In more and more projects, researchers and young people are working together in partnership; but there is little guidance about how to organize this partnership. In this paper, we share what partnerships in six projects from Canada, Netherlands, and United Kingdom looked like, so that others can be inspired. To do so, a researcher and a young partner from each project were asked to together: (1) describe their project, (2) summarize the practical details about the collaboration and (3) think about things that went well or could be improved. We found that all projects had the same beliefs important to partnerships, like having respect for each other. Young people could work on parts of the project they liked in a way that worked for them. They were supported by staff, could join meetings and were appreciated for their work. Clear communication during and in-between meetings was helpful.
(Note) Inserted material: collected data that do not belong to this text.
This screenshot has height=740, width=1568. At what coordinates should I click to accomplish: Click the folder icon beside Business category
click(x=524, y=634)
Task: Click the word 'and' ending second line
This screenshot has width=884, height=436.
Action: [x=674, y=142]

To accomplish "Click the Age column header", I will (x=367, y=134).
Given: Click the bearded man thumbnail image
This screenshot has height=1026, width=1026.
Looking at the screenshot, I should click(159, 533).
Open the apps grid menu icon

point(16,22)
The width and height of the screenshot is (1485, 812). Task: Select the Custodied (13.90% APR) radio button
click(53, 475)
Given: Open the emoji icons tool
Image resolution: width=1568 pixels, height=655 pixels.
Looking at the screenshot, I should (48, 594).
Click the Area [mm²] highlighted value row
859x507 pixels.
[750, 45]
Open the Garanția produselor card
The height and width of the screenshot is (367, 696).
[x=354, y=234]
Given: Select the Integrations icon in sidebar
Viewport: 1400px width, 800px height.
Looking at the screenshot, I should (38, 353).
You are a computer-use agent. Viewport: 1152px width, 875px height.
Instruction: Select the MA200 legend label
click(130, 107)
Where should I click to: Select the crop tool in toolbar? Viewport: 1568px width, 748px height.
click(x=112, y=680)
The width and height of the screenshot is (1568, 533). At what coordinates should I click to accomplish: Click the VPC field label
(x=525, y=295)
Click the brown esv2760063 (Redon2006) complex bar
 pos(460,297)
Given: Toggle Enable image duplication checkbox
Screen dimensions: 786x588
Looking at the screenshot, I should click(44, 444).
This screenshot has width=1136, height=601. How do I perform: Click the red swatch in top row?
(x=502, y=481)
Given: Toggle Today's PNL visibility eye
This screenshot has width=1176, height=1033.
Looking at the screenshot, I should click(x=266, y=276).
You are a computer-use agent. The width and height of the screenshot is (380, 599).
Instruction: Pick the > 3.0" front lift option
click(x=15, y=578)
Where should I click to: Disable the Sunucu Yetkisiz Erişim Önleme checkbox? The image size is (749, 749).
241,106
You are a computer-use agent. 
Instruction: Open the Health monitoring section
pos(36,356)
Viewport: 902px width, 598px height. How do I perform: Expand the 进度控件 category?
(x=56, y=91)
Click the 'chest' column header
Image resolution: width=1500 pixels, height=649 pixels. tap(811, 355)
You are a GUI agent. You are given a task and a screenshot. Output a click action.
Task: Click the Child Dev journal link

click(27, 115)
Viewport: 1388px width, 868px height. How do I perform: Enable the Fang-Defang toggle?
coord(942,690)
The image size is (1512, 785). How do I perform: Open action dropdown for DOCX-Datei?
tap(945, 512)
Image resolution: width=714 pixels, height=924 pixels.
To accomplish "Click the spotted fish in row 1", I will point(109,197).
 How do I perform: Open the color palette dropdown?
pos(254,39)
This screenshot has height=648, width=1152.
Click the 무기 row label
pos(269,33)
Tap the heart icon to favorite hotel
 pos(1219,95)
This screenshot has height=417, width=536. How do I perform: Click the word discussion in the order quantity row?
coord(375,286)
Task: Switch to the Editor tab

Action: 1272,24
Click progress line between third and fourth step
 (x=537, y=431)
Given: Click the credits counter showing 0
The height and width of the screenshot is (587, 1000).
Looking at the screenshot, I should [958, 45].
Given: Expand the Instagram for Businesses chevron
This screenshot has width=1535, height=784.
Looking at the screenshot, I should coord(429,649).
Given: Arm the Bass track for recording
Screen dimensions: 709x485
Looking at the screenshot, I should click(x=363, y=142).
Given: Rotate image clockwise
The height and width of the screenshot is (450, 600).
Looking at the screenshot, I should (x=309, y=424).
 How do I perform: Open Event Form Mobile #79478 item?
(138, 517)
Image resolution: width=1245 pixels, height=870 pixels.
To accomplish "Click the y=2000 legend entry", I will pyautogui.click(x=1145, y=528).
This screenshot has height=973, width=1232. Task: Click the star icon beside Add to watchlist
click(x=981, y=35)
Youth were often asked about the role they wanted in the project. While there was often no formal training on how to do research, there were many opportunities to learn. We offer six recommendations to researchers and young people who want to partner together: (1) It is okay to not know what the partnership will look like and there is no single recipe of how to partner; (2) Take your time; (3) Discuss how the partnership is going; (4) Think about who is doing what and why; (5) Consider the diversity of young partners. We hope others will share their experiences.